Rick Pildes sends along this guest post:

    There’ s an essential, foundational question underlying campaign-finance regulation and the Citizens United case that I don’t think has been adequately appreciated. I would like to generate some insight and discussion about it. The question is whether it is or should be permissible for government to decide that certain speakers can be disfavored in the context of regulating campaign contributions or spending. Note that this is a different kind of justification for regulation than either of the two most commonly debated: anti-corruption or Austin-like equality justifications. The paradigm for testing this question is foreign donors or spenders. Current federal law bans foreigners from both contributing to candidate and from making independent expenditures for election communications. I assume there is no issue about the first part of this provision. But is the spending ban constitutional? Should it be? If so, why?
    If we take the Bellotti view, then it would seem this ban is unconstitutional. Bellotti says that it’s not the speaker whose First Amendment rights are being protected in that decision, so the question is not whether foreigners have First Amendment rights under the US Constitution. Bellotti says that more debate, whatever the source, is a First Amendment value because of the right of listeners (Americans) to hear the message. The more, the better. In addition, there’s a strong view within the Court that independent spending can never be corrupting, by definition. So again, on that view, it would seem this ban on foreign spending would be problematic.

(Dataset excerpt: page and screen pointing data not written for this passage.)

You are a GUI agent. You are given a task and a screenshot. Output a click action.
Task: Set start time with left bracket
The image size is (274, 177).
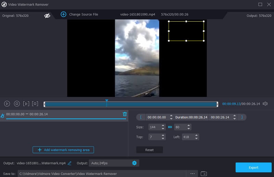[x=140, y=117]
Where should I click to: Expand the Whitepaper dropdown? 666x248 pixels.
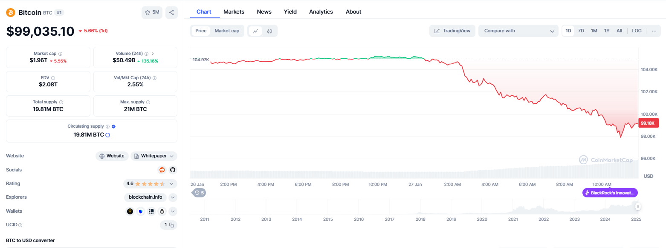click(154, 156)
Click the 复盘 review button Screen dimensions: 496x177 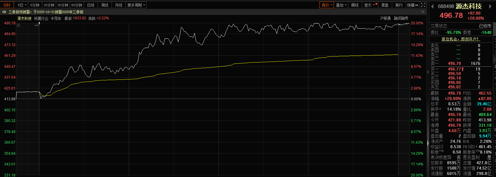pyautogui.click(x=385, y=5)
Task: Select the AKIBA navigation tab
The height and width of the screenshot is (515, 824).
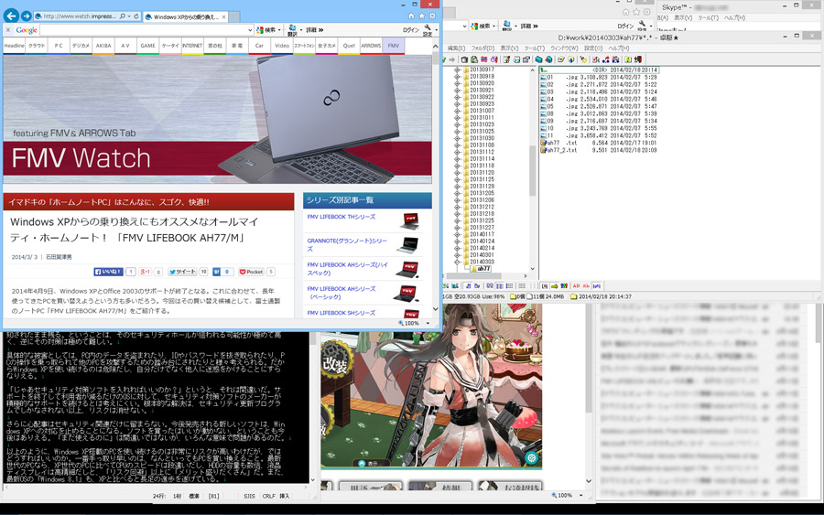Action: [x=103, y=46]
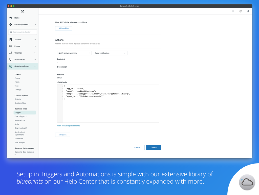This screenshot has height=195, width=259.
Task: Open View available placeholders link
Action: (69, 126)
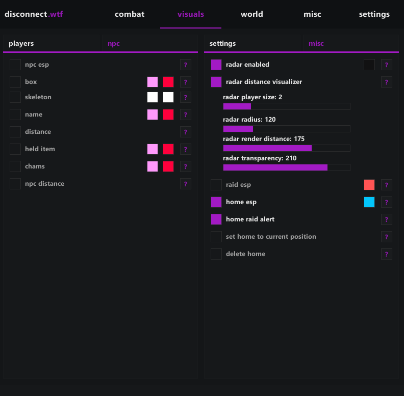The height and width of the screenshot is (396, 404).
Task: Open help for radar distance visualizer
Action: (387, 82)
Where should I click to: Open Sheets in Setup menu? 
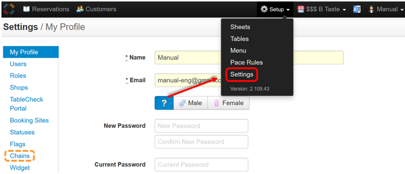coord(240,27)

    On the other hand, if this ban is indeed constitutional, or if it seems it ought to be, then what follows? Assuming the above doctrinal points, on what principle could this ban be justified? It would have to be, it seems, because there are certain sources of information/spending that can legitimately be treated as “not properly part” of the American electoral process. This is not because of a corruption concern, or at least, not the kind the cases yet recognize. And it’s not because of any general equality concern. It’s because the Constitution would permit Congress to recognize that some speakers, some sources, can legitimately be disfavored in regulating election speech.
    If that’s true, then the question is what principle defines the category of properly disfavored speakers? The initial, intuitive one would seem to be those outside the American democratic process, legitimately. Other than foreigners, how should that category be defined? Does it include corporations, which of course are not voters. If not, why not? I don’t have any immediate answers to these questions, but they seem to me unavoidable and essential as the Court revisits the foundational issues in the relationship between the First Amendment and campaign-finance regulation.